A retração gengival expõe a raiz dos dentes, causa sensibilidade e perda óssea progressiva. Entenda as causas, quando tratar e como funciona o enxerto gengival.

Retração Gengival: Causas, Consequências e Tratamento com Enxerto

O que é retração gengival

A retração gengival — tecnicamente chamada de recessão gengival — é o deslocamento apical da margem gengival: a gengiva recua em direção à raiz, expondo progressivamente a superfície radicular que deveria estar coberta.

O resultado mais visível é o dente que parece "mais longo" do que os vizinhos. Mas o problema vai além da estética: a raiz exposta não tem o esmalte protetor da coroa. Ela é coberta por cemento — um tecido poroso, mais sensível e mais suscetível a cáries do que o esmalte. Além disso, a retração quase sempre indica perda de osso alveolar na região — e osso perdido não se regenera espontaneamente.

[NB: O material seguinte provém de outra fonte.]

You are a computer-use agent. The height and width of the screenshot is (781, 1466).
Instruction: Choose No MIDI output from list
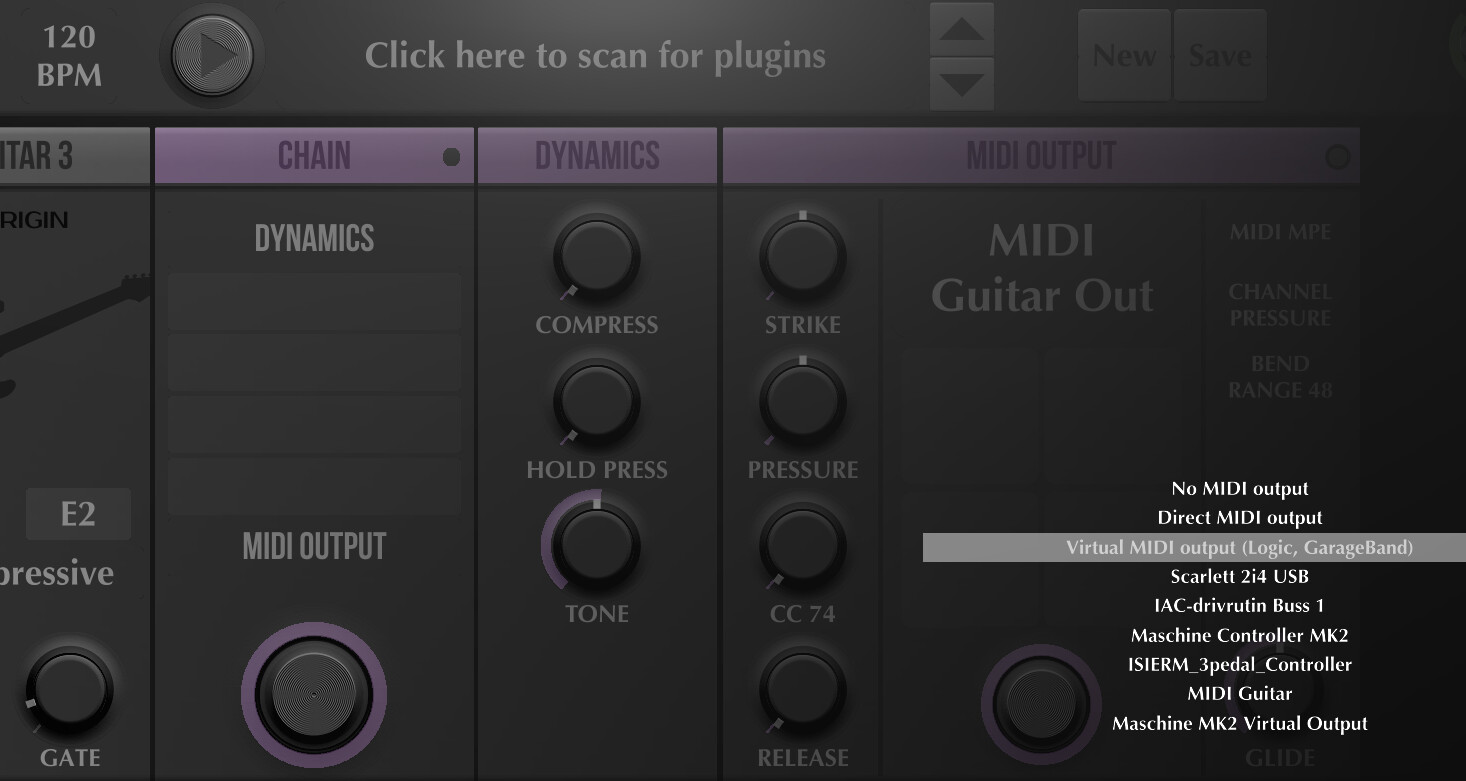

A retração gengival não dói na maioria dos casos, o que faz com que muitos pacientes a ignorem por anos, até que a sensibilidade torna a mastigação desconfortável ou até que o dente começa a apresentar mobilidade.

Causas da retração gengival

A retração pode ter origem em fatores mecânicos, infecciosos ou anatômicos — frequentemente, mais de um fator atua simultaneamente.

Escovação traumática

É a causa mais subestimada e mais prevalente. Escovar com força excessiva, com cerdas duras ou com movimentos horizontais vigorosos produz abrasão gradual da gengiva e do cemento radicular ao longo de anos. O dano é acumulativo e silencioso.

A orientação correta é escovar com cerdas macias ou ultramacias, com movimentos suaves e circulares ou com a técnica de Bass modificada — o dentista ou higienista dental pode demonstrar a técnica adequada durante a consulta.

Doença periodontal

A periodontite é a segunda causa mais comum. A infecção bacteriana abaixo da linha da gengiva destrói progressivamente o osso e o ligamento periodontal que sustentam o dente. Quando o osso recua, a gengiva segue — daí o dente com aparência mais longa em pacientes com doença periodontal não tratada.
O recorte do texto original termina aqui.